Because, if enough people understood that public money comes from thin air and not taxes, it should turn all the dialogue about public money on its head. Not only should it create legitimate questions about what we tax, and how much, as well as what we pay for, but it should also move us away from the interminable ideological delusion that there is not enough money, which drives the twin blights of needing to play Robin Hood, and the haves thinking they are paying for the have nots. That sophistry pervades all political thinking – sophistry which has had an oversized impact on our voting choices in recent history perhaps more than in any other time. Indeed, 40 or so years of taxing the wrong people and income, not wealth (not just here, but globally) has created a sense of failing politics, governments, and even democracy itself. Putting up tax on national insurance contributions and inheritance tax on agricultural land isn't going to move the needle on that disaffection.

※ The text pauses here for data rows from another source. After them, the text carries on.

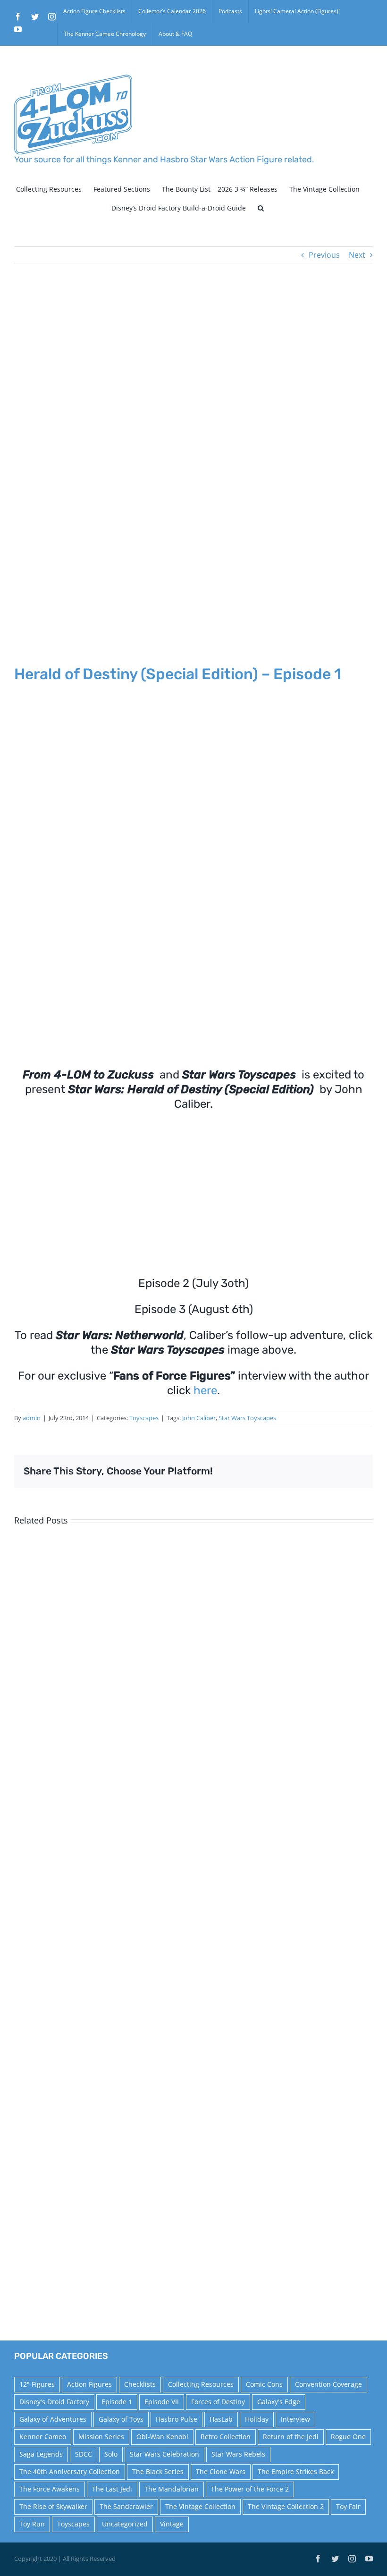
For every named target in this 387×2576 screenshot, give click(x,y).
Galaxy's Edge (278, 2401)
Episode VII (161, 2401)
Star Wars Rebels (238, 2454)
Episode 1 (116, 2401)
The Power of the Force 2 (250, 2488)
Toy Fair (348, 2506)
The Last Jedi (112, 2488)
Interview (295, 2419)
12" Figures (37, 2384)
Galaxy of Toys (121, 2419)
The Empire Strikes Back (296, 2471)
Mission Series (101, 2436)
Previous (324, 255)
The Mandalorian (171, 2488)
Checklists (140, 2384)
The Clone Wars (220, 2471)
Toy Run (32, 2523)
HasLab (221, 2419)
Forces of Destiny (218, 2401)
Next (357, 255)
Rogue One (348, 2436)
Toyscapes (144, 1418)
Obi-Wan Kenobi (162, 2436)
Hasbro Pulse (176, 2419)
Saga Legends (41, 2454)
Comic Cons (264, 2384)
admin (32, 1418)
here (205, 1390)
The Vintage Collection (200, 2506)
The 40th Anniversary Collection (69, 2471)
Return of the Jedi (291, 2436)
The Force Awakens (49, 2488)
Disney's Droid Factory (54, 2401)
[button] (261, 208)
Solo (111, 2454)
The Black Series (158, 2471)
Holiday (257, 2419)
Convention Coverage (328, 2384)
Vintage (172, 2523)
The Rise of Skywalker (53, 2506)
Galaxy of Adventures (52, 2419)
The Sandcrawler (126, 2506)
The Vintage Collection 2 (286, 2506)
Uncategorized (125, 2523)
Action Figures (89, 2384)
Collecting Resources (201, 2384)
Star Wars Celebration (164, 2454)
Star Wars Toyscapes (247, 1418)
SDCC (83, 2454)
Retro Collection (226, 2436)
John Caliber (199, 1418)
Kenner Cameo (42, 2436)
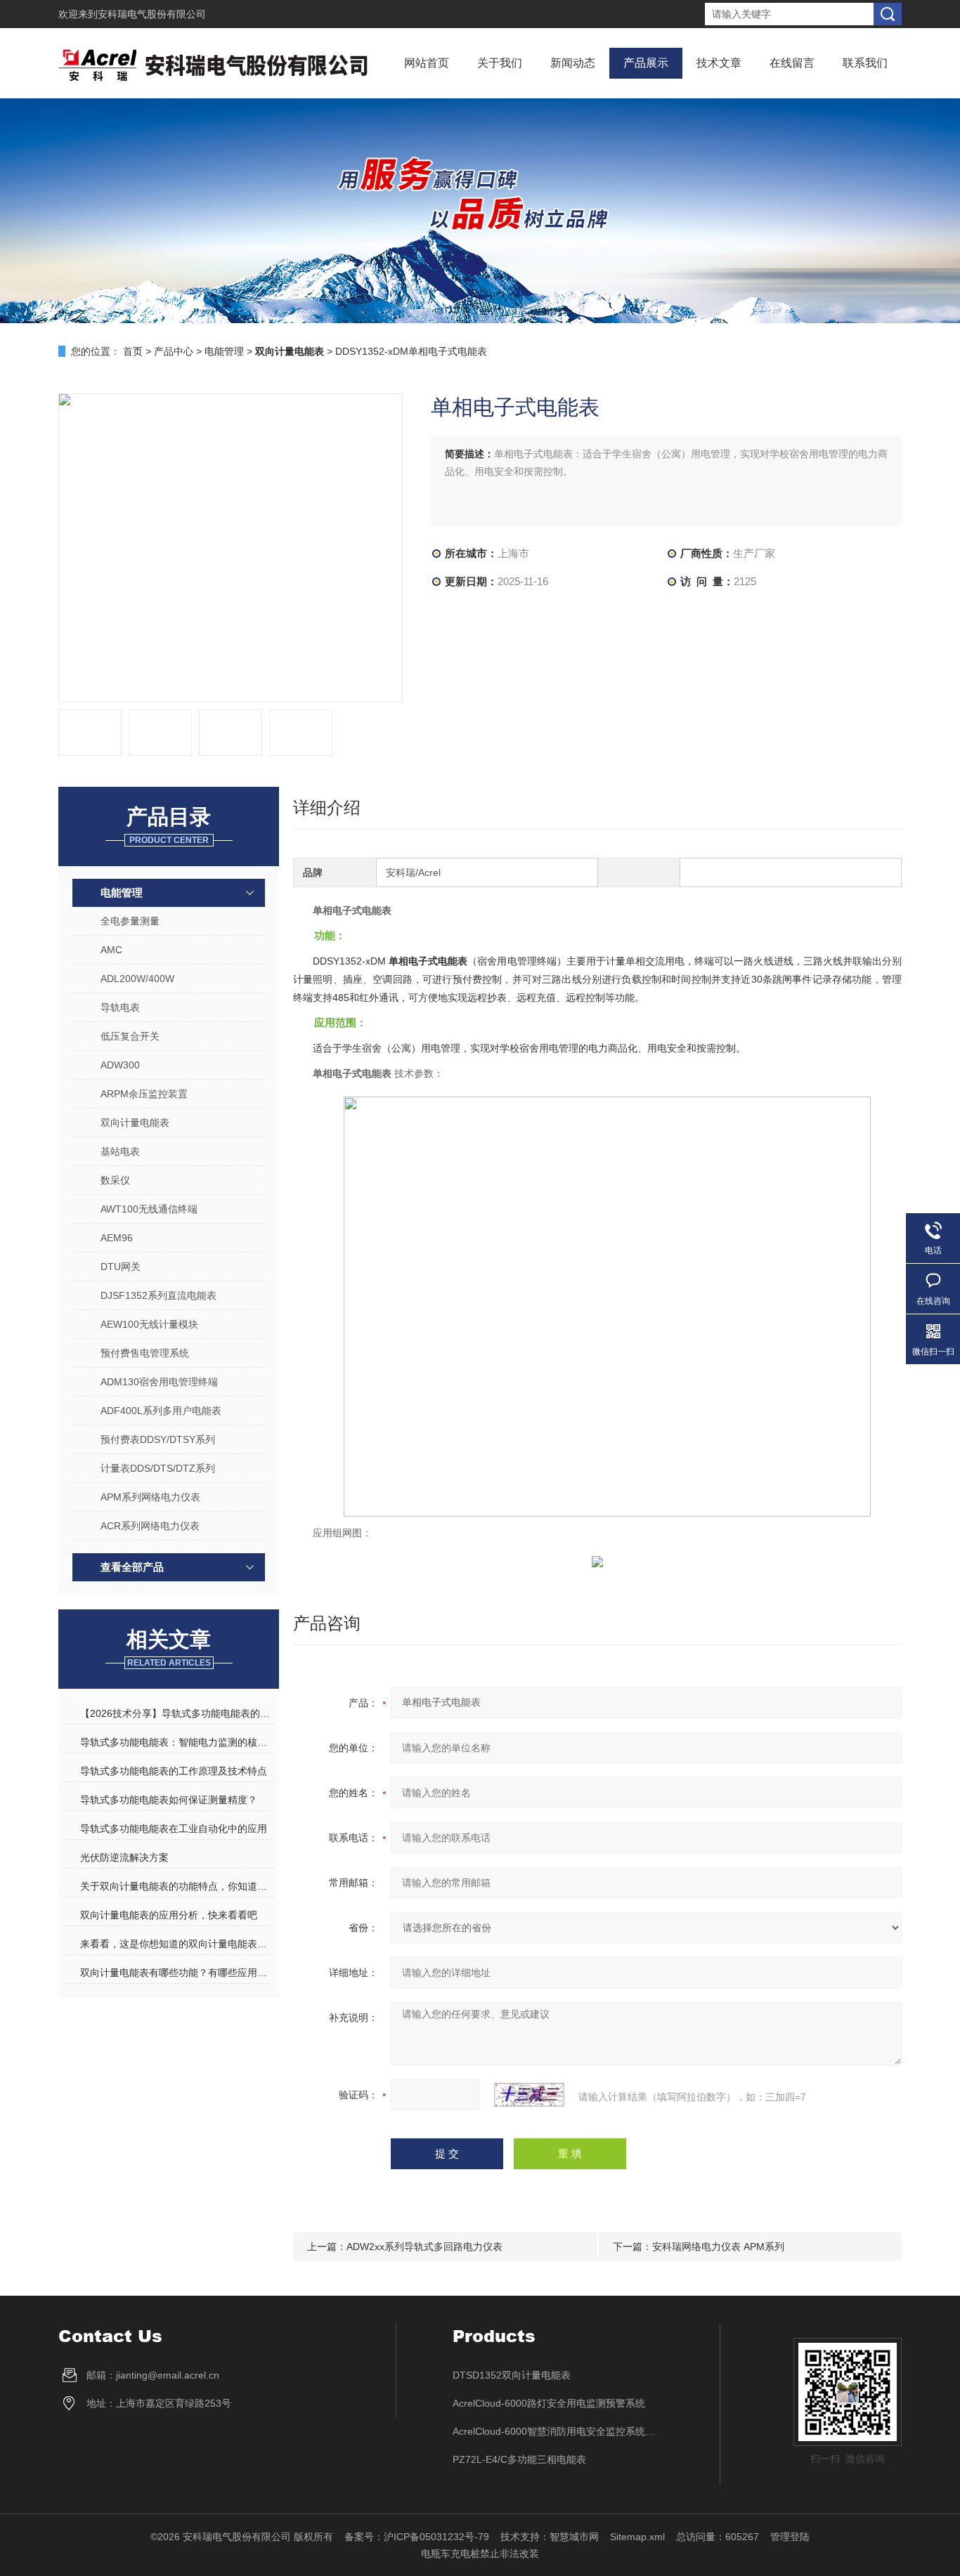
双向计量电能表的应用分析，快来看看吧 (168, 1915)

The remarkable mobilisation of public money during COVID, and the almost universal digitalisation of cash, has started to reveal something of the truth about money, and by extension, public finances. But for now, when it comes to public spending, it remains that we put ourselves in unnecessary, arbitrary constraints because we misunderstand what the real constraints are. Reeves's fiscal rule change is another example of how there is little science around any of that, except perhaps the political science that drives the political choices each
government makes.

This is not to say there should not be some guardrails, but they should be there to calibrate spending to the economy – to pace the inputs to drive the right outputs without driving prices up. Put simply, we should spend not according to how much tax the government takes or can 'borrow', but according to what is appropriate for the economy and the country's needs. We should tax not according to what we think is needed to pay for what society requires, but according to what delivers the most equitable, sustainable society.

If we understand the truth, we might appreciate that there is no blackhole in our public finances, only in our thinking, and the things we hold ourselves back from fully investing in.